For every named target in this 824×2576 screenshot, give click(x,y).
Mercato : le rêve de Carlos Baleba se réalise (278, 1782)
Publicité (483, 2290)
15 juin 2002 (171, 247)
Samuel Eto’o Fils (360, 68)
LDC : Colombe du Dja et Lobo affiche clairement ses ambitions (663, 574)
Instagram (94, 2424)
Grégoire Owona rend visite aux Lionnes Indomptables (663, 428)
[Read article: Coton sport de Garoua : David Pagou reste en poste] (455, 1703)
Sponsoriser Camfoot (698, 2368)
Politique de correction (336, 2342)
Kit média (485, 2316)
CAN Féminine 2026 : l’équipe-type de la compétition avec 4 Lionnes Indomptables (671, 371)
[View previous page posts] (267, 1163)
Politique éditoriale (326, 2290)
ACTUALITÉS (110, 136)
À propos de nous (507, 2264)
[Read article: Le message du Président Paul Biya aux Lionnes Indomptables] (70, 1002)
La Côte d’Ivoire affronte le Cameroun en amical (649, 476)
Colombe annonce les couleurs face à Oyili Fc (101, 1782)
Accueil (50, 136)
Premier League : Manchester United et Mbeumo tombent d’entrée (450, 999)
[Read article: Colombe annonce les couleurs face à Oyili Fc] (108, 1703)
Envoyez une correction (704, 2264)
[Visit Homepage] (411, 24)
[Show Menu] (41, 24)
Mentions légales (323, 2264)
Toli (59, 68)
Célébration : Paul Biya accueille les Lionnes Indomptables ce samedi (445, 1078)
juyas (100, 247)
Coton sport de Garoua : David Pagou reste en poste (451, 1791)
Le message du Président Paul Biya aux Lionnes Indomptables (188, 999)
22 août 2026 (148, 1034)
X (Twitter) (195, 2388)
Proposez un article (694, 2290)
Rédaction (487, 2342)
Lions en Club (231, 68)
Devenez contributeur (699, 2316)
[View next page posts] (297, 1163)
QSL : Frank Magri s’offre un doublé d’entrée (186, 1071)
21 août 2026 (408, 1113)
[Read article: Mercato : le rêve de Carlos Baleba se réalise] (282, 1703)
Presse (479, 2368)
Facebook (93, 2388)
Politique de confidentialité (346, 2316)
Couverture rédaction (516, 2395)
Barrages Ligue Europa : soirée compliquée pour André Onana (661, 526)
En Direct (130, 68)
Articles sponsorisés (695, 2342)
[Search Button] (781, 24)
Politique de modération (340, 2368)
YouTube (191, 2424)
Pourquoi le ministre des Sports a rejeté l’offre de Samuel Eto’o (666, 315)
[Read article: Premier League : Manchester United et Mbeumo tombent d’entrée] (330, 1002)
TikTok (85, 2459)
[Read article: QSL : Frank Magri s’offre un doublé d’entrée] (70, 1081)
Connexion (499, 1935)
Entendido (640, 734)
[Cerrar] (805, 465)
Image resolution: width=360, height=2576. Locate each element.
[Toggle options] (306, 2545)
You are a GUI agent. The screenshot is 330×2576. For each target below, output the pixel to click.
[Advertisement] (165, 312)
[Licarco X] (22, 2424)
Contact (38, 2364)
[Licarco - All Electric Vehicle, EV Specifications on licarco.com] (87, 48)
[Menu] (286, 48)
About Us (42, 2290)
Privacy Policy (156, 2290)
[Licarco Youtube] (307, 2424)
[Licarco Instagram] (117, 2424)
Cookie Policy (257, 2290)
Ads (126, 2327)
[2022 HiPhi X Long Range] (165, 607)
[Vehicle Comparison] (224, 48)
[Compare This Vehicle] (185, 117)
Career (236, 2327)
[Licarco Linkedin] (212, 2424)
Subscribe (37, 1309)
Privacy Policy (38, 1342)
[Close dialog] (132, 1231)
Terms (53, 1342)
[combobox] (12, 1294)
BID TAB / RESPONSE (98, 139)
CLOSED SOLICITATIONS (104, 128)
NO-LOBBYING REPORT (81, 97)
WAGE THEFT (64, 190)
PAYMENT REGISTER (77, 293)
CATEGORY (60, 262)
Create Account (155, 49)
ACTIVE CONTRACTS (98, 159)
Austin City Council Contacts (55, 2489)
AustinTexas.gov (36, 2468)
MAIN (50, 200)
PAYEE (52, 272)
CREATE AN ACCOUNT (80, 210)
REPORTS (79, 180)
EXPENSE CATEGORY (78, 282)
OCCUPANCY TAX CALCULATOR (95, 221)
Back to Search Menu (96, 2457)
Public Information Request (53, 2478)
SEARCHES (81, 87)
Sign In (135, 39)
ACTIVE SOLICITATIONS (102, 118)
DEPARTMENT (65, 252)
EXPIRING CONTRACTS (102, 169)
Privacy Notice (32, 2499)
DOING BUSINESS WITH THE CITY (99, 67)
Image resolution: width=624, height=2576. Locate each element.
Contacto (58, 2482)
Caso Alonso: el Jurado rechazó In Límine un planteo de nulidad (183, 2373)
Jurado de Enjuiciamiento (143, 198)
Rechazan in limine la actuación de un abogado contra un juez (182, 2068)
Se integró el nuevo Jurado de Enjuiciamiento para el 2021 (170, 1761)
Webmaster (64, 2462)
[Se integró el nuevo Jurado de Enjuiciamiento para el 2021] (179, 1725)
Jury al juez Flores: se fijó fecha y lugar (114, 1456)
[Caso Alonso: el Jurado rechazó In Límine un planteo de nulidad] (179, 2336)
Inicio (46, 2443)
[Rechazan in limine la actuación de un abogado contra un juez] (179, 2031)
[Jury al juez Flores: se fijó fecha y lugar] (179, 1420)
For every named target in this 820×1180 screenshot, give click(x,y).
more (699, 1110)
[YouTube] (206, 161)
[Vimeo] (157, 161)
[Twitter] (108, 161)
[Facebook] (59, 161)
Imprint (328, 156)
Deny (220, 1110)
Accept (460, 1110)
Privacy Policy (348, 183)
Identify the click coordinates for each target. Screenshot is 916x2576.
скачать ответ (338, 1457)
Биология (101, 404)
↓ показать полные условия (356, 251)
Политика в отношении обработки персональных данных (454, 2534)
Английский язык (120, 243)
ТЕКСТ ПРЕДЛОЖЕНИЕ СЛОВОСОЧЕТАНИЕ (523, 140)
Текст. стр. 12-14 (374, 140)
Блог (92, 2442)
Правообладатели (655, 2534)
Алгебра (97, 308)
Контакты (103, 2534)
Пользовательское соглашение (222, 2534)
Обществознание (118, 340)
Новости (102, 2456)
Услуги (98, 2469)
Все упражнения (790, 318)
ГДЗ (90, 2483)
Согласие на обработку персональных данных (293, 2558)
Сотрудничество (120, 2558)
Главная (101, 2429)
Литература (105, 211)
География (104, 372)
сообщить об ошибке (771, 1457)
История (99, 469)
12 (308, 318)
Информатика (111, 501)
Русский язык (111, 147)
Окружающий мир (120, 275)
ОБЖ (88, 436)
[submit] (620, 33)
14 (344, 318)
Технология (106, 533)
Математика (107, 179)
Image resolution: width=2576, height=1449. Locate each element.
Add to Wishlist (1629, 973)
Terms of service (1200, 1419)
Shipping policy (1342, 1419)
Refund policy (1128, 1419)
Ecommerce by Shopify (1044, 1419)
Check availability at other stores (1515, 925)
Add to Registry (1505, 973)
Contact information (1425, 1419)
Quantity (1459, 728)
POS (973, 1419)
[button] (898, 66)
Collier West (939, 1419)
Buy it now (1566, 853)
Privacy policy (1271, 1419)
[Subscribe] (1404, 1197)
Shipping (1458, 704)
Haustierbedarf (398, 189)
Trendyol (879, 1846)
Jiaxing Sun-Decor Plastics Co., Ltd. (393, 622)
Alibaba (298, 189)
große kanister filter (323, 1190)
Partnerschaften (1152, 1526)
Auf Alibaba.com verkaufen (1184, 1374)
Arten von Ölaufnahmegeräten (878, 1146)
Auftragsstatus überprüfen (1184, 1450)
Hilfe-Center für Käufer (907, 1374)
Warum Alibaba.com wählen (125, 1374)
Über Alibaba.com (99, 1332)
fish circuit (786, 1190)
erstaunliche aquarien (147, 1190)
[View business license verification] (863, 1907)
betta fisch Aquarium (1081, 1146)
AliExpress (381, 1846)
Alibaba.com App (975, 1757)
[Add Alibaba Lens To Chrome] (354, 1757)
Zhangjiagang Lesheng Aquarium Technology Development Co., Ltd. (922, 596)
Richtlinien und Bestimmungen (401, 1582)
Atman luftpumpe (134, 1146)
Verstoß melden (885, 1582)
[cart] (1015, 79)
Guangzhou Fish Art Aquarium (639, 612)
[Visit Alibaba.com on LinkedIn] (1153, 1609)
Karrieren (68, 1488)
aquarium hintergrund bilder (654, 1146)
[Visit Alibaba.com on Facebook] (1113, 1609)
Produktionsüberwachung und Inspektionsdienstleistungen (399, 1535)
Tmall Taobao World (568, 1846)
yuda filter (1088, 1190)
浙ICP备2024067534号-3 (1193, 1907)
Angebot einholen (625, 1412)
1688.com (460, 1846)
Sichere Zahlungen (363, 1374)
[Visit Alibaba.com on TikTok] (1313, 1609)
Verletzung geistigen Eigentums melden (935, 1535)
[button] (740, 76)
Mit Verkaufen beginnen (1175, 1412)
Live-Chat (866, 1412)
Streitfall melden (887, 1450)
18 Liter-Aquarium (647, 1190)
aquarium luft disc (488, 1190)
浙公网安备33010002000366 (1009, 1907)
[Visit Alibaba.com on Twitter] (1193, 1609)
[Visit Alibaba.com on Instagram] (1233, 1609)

++++++

§ Activity
After locating the line that contains "[View previous page posts] (267, 1163)", please copy exactly every line from the start of the records through it, and nothing else.

§ Answer box
For every named target in this 824×2576 screenshot, give click(x,y).
Mercato : le rêve de Carlos Baleba se réalise (278, 1782)
Publicité (483, 2290)
15 juin 2002 (171, 247)
Samuel Eto’o Fils (360, 68)
LDC : Colombe du Dja et Lobo affiche clairement ses ambitions (663, 574)
Instagram (94, 2424)
Grégoire Owona rend visite aux Lionnes Indomptables (663, 428)
[Read article: Coton sport de Garoua : David Pagou reste en poste] (455, 1703)
Sponsoriser Camfoot (698, 2368)
Politique de correction (336, 2342)
Kit média (485, 2316)
CAN Féminine 2026 : l’équipe-type de la compétition avec 4 Lionnes Indomptables (671, 371)
[View previous page posts] (267, 1163)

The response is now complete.